Hubris Is Not a Bad Thing For Writers…Except When It Is

photo credit: nWoSyxx via photopin cc

photo credit: nWoSyxx via photopin cc


In most situations, hubris is catastrophic. It leads you to overestimate your competence, which undermines your credibility. This inevitably leads to job problems and, potentially, to problems in your personal life as well. For writers, though, hubris may not be such a bad thing. In fact, it might be essential for aspiring novelists.


Slaving away in solitude for months or years, depending on your process, requires a special kind of arrogance.
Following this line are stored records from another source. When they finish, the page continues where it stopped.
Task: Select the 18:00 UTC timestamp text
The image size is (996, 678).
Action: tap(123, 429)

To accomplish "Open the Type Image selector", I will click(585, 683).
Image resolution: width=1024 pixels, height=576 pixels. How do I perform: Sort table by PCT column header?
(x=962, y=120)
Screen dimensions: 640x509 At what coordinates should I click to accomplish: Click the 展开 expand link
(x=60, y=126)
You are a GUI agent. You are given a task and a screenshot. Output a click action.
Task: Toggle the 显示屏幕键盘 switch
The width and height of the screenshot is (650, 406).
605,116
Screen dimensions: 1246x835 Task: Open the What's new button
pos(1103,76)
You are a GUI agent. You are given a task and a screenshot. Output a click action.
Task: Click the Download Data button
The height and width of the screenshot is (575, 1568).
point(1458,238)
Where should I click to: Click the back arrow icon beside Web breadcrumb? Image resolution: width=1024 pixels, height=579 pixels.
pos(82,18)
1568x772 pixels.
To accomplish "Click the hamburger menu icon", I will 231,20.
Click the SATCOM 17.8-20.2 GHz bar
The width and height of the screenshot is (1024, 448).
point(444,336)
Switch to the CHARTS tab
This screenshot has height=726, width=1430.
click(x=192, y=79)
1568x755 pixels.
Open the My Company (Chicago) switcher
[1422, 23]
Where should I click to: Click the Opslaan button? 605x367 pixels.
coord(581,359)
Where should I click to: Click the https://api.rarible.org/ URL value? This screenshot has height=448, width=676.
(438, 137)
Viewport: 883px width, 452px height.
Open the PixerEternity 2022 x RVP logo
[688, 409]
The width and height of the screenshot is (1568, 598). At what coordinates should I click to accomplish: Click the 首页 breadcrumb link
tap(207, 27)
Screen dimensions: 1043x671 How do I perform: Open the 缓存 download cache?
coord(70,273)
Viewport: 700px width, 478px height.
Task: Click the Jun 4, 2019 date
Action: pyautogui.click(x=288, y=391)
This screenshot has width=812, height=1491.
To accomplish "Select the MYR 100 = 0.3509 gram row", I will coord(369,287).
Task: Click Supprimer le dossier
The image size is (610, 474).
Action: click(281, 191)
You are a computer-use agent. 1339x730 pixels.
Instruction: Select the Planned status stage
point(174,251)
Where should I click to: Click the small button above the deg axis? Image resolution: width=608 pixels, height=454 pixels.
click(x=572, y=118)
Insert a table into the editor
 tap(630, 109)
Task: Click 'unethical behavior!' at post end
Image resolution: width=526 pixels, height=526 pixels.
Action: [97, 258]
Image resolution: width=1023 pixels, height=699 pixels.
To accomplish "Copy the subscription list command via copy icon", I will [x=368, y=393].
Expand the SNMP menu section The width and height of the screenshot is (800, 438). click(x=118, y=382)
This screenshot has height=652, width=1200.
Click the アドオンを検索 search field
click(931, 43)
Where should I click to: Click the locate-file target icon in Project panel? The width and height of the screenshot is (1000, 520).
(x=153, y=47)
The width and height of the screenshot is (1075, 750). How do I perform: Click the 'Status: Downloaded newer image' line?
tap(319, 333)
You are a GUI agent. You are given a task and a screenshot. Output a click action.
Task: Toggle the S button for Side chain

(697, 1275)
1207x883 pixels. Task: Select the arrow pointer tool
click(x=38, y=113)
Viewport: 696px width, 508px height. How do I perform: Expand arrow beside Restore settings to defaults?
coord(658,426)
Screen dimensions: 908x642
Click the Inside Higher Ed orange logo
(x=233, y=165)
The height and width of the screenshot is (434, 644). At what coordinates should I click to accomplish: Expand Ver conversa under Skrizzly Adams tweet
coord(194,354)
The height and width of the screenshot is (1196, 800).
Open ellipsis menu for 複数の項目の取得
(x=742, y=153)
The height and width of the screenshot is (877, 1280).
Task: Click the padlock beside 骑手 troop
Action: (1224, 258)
You need to believe, deep down, almost zealot-like, that you are writing something extraordinary…something people will want to read…something that people will want to spend money on. Devoting that kind of time and energy to a project, especially for indie authors and first-time novelists who lack a fan base to shore up their egos, in short, requires hubris.


You need overweening pride in yourself, in your work, in your imagination and there is nothing wrong with that. Without that hubris in play, most books would go unwritten or unshared. You can’t do without it and you shouldn’t try. The problem with necessary hubris, and you had to know a problem was coming, turns up after you finish the first draft.


That same hubris that let you sustain the work can also lead you to believe that it doesn’t need the attention of an editor, or that the novel doesn’t have structural issues, characterization issues or simple language issues. You are, of course, wrong about that. No matter how well-crafted your novel’s first draft is, it needs work. Always. Period. Do not pass Go; do not collect your Pulitzer.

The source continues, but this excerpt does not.